## Action item
Find the line with "Viewport: 1568px width, 513px" in the records below. Copy it and every line after it, up to and including the line with "The height and".

[Collected data entries]
↓
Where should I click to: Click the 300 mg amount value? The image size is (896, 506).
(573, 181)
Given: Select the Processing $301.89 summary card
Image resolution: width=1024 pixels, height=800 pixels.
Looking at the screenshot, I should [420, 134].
↑
↓
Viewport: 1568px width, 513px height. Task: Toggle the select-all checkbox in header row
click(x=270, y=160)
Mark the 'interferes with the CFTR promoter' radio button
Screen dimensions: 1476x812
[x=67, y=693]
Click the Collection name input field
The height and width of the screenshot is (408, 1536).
↑
## Expected output
Viewport: 1568px width, 513px height. Task: Toggle the select-all checkbox in header row
click(x=270, y=160)
Mark the 'interferes with the CFTR promoter' radio button
Screen dimensions: 1476x812
[x=67, y=693]
Click the Collection name input field
The height and width of the screenshot is (408, 1536).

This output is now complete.